Patients were assigned a Ross score as a measure of clinical HF, as previously described ( Table 1 ), and the surgical stage of palliation was noted ( Table 2 ). Of the 49 children free of clinical HF, the median Ross score was 1 ± 0.8. For the 22 children with clinical HF, the median Ross score was 4 ± 1.7. The overall prevalence of HF in the included sample was 31%, with morphology-specific prevalence of 30% in those with a single right ventricle and 39% in those with a single left ventricle.
A scatter plot of BNP versus the Ross score was used to assess the relation between the biomarker and clinical status. After log 2 transformation, BNP demonstrated a roughly linear relation with the Ross score ( Figure 1 ). A doubling of BNP was associated with an odds ratio for HF of 2.20 (95% confidence interval [CI] 1.36 to 3.55, p = 0.001) when the side and stage were held constant. Using univariate logistic regression analysis, and stratifying the subjects by morphology and stage, a statistically significant correlation was found between BNP and HF in the single right ventricle group, with an odds ratio for HF of 2.03 (95% CI 1.24 to 3.31, p = 0.005), and in all patients at stage II with an odds ratio of 1.5 (95% CI 1.03 to 2.16, p = 0.03). In the patients with single ventricle at stage I, the correlation between BNP and HF approached statistical significance, with an odds ratio of 2.92 (95% CI 0.90 to 9.51, p = 0.08), as did the correlation between BNP and HF among patients at stage III (odds ratio 3.51, 95% CI 0.75 to 16.5, p = 0.11). We could not preclude the possibility that our failure to detect a significant association in these 2 groups might have resulted from insufficient power. No statistically significant correlation was found between BNP and HF in the single left ventricle group (odds ratio 1.94, 95% CI 0.89 to 4.22, p = 0.095), although this too was suggestive of an association.

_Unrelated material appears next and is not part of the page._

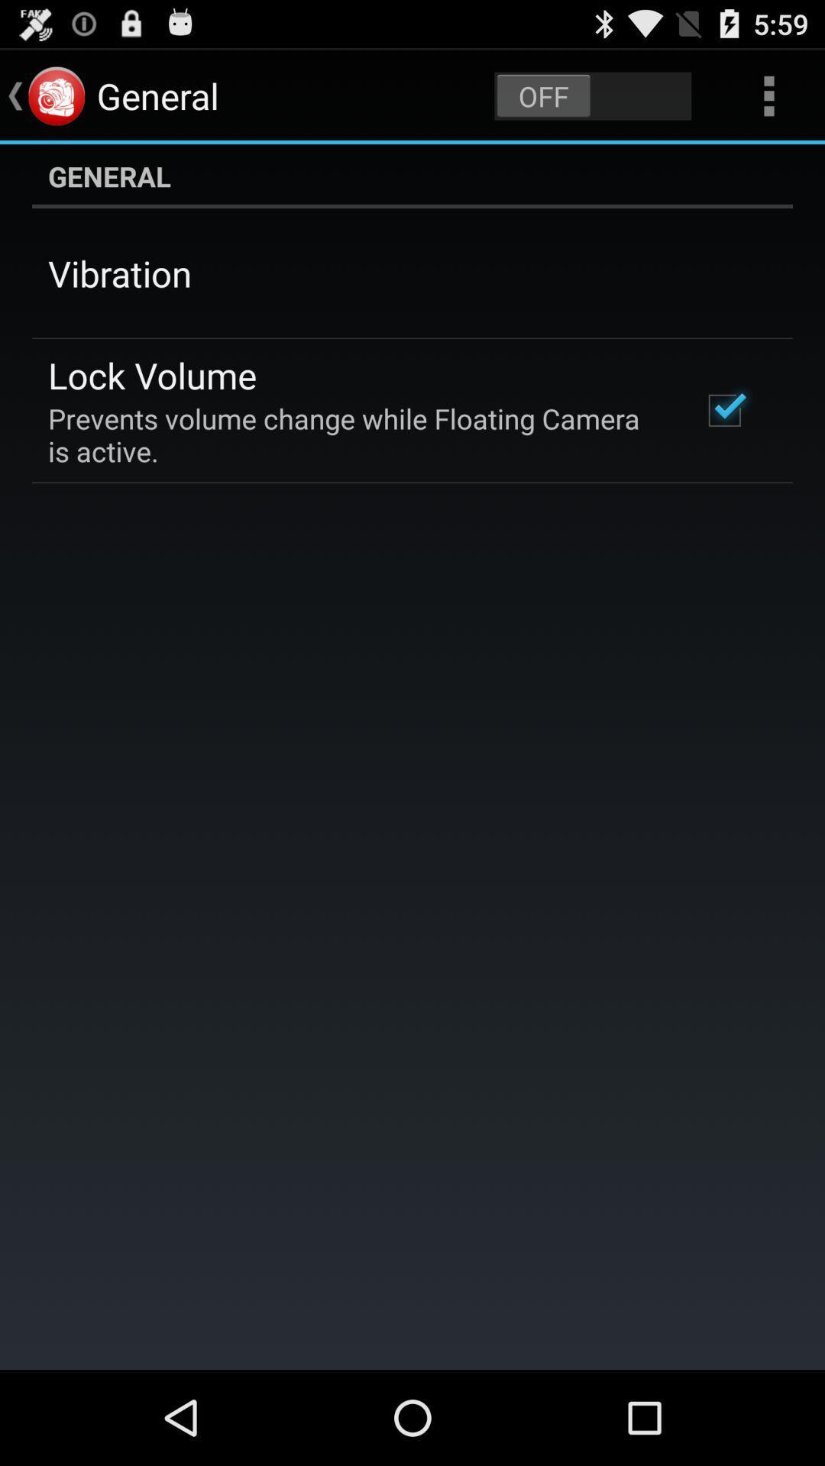  I want to click on lock volume, so click(152, 375).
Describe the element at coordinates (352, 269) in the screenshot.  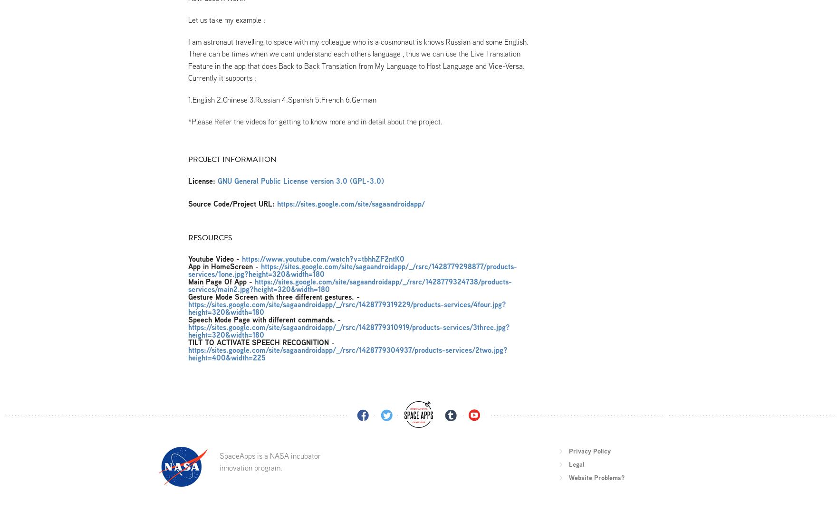
I see `'https://sites.google.com/site/sagaandroidapp/_/rsrc/1428779298877/products-services/1one.jpg?height=320&width=180'` at that location.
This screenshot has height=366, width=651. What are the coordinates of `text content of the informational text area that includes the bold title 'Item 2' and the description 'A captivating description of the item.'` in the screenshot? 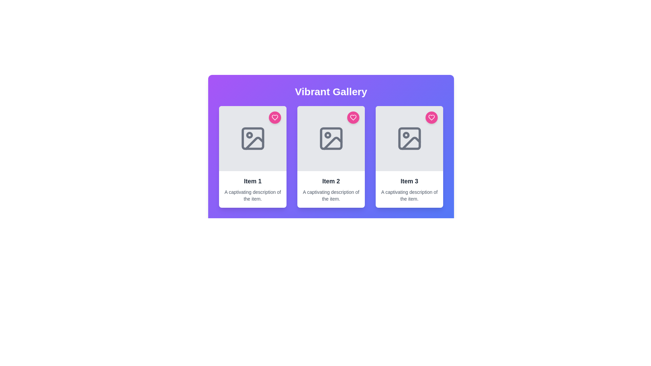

The ROC curve analysis of BNP data for the entire cohort met our prespecified threshold of ≥75% area contained by the curve ( Figure 1 ). The ROC analysis stratified by ventricular morphology demonstrated that the right SV group exceeded the threshold of ≥75% (c-statistic 81%); however, patients with a left SV did not (c-statistic 69%; Figure 2 ). ROC analysis of patients with a right SV stratified by stage of surgical palliation demonstrated that patients at all 3 stages of palliation exceeded the usefulness threshold (c-statistic of 82%, 77%, and 92% for stage I, II, and III, respectively; Figure 2 ). Together, logistic regression analysis and ROC curve analysis supported the conclusion that BNP is a useful biomarker of HF (Ross score ≥3) for patients with a single right ventricle at all stages of palliation.